Она кисло улыбнулась и встала, чтобы пойти в ванную комнату. Контраст между замечательным сном, инициированным генератором альфа-ритмов (в этом сне она обрела всемирную славу и поклонение толпы), и действительностью неприятно уязвил ее самолюбие.
– Ладно, размести бесплатные ссылки на всех доступных музыкальных узлах, – сказала она.
– Это обойдется в 1532 евро за час, – бесстрастно сообщила программа, оценив расходы на аренду.
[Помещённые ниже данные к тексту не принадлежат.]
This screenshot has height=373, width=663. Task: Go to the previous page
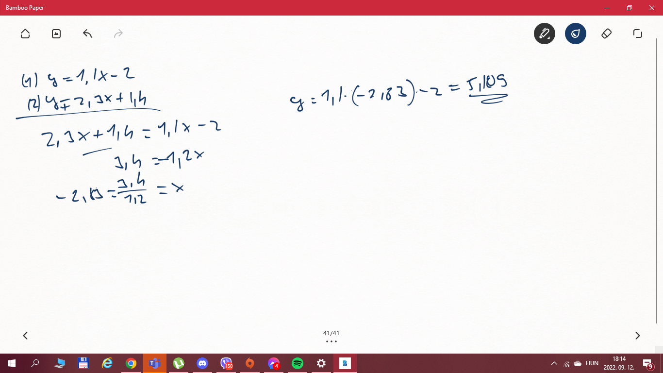click(25, 336)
– Что? – нахмурилась Вероника. – Сколько узлов ты насчитал?
– 19357.
– Ох… Ладно, размещай ссылки на час в день, в самое посещаемое время, в течение недели на ста самых популярных узлах. А там посмотрим. Сколько получится?
– 438 евро в сутки.
– Какая-то хитрая арифметика. Может, позвать аудиторов, чтобы они тебя проверили? – Она перебралась с унитаза в душевую зону. – Ладно, не бойся, я пошутила. Добавь-ка в воду что-нибудь тонизирующее.